• Try it: From the data below, return the exact lines starting at the line containing "Open the 100% zoom level dropdown" and ending at the line containing "Screen dimensions: 660x371", both included, and nothing else.

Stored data
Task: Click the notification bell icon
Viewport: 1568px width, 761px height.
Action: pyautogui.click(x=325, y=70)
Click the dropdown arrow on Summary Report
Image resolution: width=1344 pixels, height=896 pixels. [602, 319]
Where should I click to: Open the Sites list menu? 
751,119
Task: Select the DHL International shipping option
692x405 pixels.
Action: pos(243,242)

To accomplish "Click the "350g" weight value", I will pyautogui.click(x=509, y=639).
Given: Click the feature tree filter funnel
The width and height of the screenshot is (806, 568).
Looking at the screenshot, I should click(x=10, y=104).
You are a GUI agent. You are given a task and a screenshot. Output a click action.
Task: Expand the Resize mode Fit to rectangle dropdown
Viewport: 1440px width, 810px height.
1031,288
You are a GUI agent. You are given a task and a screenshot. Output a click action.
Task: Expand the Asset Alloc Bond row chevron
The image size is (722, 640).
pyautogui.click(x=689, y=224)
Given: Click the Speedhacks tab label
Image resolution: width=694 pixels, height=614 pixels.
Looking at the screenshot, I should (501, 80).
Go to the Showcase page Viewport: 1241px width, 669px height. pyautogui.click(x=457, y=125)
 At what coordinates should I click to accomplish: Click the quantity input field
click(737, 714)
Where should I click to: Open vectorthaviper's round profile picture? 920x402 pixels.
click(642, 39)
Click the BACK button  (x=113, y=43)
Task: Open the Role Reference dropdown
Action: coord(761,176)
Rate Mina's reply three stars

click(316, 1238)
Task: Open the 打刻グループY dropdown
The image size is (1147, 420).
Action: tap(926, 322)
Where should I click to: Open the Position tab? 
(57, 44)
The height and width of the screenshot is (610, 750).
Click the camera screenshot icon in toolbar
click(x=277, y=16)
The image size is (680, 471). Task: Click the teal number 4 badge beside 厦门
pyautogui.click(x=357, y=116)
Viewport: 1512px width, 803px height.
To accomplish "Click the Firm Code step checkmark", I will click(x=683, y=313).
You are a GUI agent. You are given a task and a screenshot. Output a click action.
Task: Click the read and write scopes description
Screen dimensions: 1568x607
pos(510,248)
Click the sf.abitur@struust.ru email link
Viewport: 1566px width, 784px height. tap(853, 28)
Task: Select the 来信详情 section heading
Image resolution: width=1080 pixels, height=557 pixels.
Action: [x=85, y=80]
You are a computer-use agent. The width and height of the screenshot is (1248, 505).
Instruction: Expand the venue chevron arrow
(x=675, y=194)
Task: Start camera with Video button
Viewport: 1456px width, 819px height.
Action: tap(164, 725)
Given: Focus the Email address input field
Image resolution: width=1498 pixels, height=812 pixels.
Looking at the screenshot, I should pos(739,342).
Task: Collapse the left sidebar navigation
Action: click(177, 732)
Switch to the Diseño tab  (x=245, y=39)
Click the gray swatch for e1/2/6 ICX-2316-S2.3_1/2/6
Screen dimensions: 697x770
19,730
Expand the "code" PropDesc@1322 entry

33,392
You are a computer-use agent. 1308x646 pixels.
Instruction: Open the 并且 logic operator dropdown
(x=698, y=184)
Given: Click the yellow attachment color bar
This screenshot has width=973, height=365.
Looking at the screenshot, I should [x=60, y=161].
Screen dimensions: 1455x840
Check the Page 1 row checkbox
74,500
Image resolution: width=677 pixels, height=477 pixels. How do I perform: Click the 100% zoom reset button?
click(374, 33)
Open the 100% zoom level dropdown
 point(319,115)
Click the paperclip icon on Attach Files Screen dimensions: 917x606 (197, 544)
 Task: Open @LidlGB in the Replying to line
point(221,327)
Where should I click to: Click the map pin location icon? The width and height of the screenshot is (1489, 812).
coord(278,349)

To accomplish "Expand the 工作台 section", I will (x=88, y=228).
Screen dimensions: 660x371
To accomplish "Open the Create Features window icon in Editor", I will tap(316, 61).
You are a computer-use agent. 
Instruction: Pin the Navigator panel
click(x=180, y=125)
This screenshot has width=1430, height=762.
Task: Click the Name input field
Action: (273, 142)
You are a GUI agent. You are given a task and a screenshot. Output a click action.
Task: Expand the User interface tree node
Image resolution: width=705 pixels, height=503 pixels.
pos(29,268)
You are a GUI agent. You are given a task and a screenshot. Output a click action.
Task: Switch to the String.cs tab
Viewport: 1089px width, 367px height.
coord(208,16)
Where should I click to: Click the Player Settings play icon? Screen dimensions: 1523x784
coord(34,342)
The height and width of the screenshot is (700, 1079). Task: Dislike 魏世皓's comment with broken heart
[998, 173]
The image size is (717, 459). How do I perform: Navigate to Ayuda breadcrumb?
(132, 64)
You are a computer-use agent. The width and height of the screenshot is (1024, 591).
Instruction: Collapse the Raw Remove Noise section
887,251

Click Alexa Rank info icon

• Answer box:
Open the 100% zoom level dropdown
 point(319,115)
Click the paperclip icon on Attach Files Screen dimensions: 917x606 (197, 544)
 Task: Open @LidlGB in the Replying to line
point(221,327)
Where should I click to: Click the map pin location icon? The width and height of the screenshot is (1489, 812).
coord(278,349)

To accomplish "Expand the 工作台 section", I will (x=88, y=228).
Screen dimensions: 660x371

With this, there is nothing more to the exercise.